المفاهيم الأساسية
Introducing an Automated Interactive Evaluation framework with a State-Aware Patient Simulator to enhance medical Large Language Models (LLMs) in clinical scenarios.
الملخص
Large Language Models (LLMs) excel in human interactions but lack application in healthcare. The AIE framework and SAPS bridge the gap by simulating doctor-patient interactions realistically. AIE offers dynamic evaluations through multi-turn simulations, enhancing LLM capabilities in clinical tasks. SAPS includes a state tracker, memory bank, and response generator for patient-doctor interactions. Experimental validation shows AIE's effectiveness aligning with human evaluations, revolutionizing medical LLM testing.
الإحصائيات
Large Language Models have significantly advanced various fields.

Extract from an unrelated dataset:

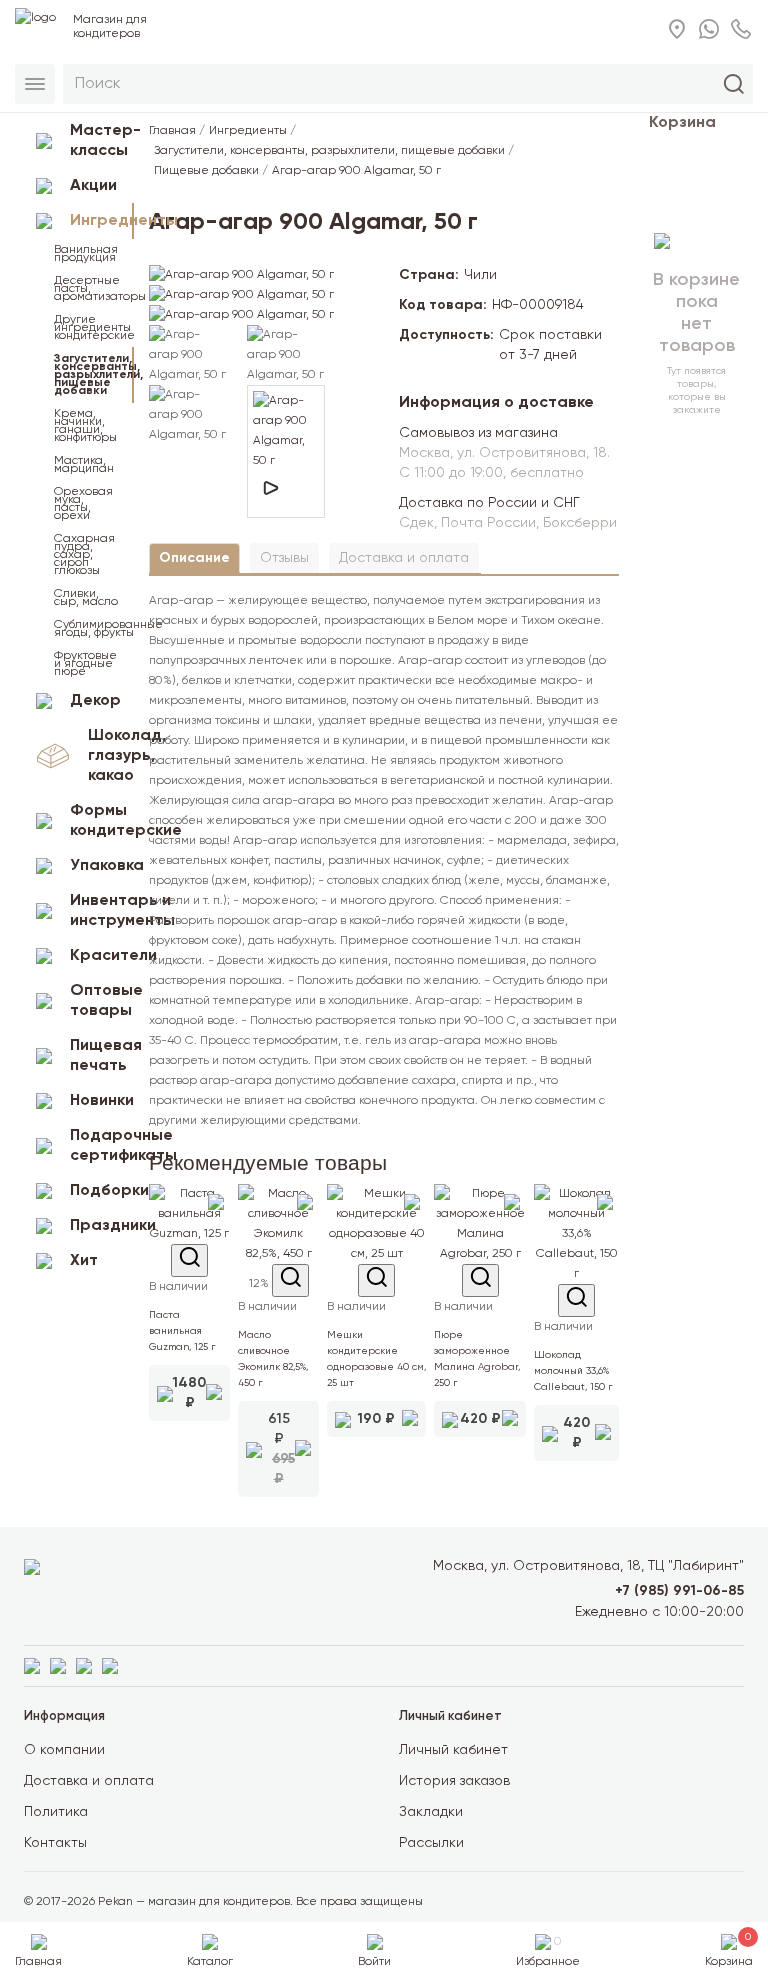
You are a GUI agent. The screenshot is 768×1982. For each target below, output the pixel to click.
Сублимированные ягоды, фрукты (94, 629)
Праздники (102, 1226)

Previous works focus on medical knowledge performance through examinations.
AIE and SAPS provide a realistic platform for assessing LLMs through doctor-patient simulations.
Empirical validation demonstrates the effectiveness of the AIE framework.
SAPS includes a state tracker, memory bank, and response generator for patient-doctor interactions.
Results show superior stability and correlation with human behavior in SAPS simulations.
Comparative evaluation highlights differences between closed-source and open-source models.
Automatic metrics reveal distinctions in diagnostic capabilities among models on different datasets.